- **YOUR GOAL**
Return every line of the data that contains the string "will".

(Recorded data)
======

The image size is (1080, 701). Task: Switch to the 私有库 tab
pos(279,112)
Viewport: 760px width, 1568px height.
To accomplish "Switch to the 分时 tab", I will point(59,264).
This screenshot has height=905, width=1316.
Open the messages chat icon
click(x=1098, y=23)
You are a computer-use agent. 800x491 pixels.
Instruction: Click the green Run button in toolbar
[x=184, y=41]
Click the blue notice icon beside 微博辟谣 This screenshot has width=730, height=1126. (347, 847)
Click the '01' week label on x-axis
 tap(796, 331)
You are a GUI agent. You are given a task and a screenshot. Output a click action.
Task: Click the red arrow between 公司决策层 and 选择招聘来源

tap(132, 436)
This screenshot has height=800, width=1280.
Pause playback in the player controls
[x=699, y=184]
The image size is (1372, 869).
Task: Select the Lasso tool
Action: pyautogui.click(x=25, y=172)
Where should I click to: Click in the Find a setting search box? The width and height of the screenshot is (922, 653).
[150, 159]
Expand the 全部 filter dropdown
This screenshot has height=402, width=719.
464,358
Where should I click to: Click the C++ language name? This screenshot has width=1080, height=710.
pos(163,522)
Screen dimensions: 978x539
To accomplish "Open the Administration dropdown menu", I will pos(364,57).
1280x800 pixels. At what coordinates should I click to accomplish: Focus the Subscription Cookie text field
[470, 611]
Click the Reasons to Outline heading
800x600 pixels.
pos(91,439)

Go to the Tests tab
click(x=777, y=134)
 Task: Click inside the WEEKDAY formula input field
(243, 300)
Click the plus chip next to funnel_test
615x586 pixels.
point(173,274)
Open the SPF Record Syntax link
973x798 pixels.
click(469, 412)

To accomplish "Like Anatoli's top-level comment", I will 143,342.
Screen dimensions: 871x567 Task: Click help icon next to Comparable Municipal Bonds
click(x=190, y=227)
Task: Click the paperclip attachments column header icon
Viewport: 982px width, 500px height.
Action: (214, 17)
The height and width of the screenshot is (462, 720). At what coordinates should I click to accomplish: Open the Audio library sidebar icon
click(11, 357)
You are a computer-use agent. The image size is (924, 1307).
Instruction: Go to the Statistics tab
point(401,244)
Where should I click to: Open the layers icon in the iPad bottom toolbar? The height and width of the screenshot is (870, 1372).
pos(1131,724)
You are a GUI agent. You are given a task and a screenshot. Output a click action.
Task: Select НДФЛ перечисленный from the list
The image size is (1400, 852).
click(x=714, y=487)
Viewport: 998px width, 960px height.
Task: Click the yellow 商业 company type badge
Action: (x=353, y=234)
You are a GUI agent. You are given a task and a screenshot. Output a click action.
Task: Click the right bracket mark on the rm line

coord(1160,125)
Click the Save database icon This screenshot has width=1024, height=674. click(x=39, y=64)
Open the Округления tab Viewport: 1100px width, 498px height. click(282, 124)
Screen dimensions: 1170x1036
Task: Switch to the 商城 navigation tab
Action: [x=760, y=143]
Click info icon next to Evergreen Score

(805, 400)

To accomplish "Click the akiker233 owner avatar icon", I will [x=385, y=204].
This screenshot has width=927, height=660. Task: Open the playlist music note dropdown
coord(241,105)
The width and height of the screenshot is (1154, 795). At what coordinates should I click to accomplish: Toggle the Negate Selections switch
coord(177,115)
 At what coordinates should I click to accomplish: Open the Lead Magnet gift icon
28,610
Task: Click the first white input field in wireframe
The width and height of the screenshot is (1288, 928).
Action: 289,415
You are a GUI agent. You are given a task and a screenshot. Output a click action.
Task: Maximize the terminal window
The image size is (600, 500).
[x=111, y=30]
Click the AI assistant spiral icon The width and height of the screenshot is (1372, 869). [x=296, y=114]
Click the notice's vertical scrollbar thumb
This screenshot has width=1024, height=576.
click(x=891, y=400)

======

- **ANSWER TO THE PROBLEM**
To accomplish "Switch to the 分时 tab", I will point(59,264).
To accomplish "Open the Administration dropdown menu", I will pos(364,57).
To accomplish "Like Anatoli's top-level comment", I will 143,342.
To accomplish "Click the akiker233 owner avatar icon", I will [x=385, y=204].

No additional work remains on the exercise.